Many people believe that chicken stock is the most neutral stock, accounting for its widespread use in recipes. Not actually. Chicken stock is the easiest stock for the home cook to prepare, because it relies on ingredients readily available to the home cook, and prepared chicken broth is widely available and an easy substitution. In my opinion, though, fond blanc de veau (white veal stock) is the most neutral stock, and also the most useful. Because veal calves are younger than mature cattle, they are richer in collagen. Veal stock lends the most body to a dish with the least incursion on flavor.

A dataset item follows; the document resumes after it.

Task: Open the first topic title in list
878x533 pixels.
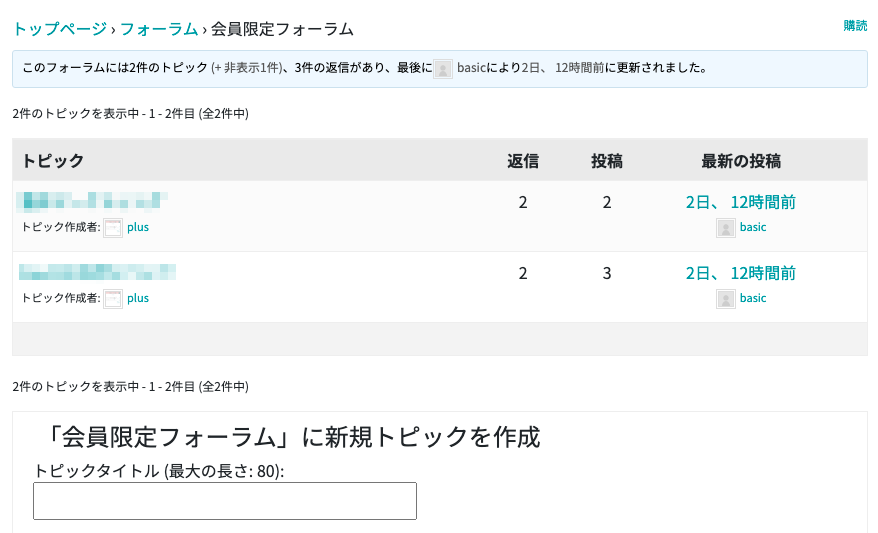Action: pos(92,200)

That said, chicken stock is fairly neutral, especially if you don’t brown the bones first, and an excellent stock to store for future use.

If you have a pressure cooker, you should consider using it. I previously discussed the role of pressure cookers in producing quick weekday braises, but I didn’t get into their stock-making uses. After reading an article about pressure-cooked stock by Dave Arnold and Nils Noren on their excellent Cooking Issues blog, I asked some reliable sources for their experience-based opinions. Most agreed with Dave and Nils – pressure cooked stock is cleaner tasting and a snap to prepare. And in fact, I now prepare stock at 15 psi. For more on Dave and Nils’s findings, check out their second post on pressure-cooked stock.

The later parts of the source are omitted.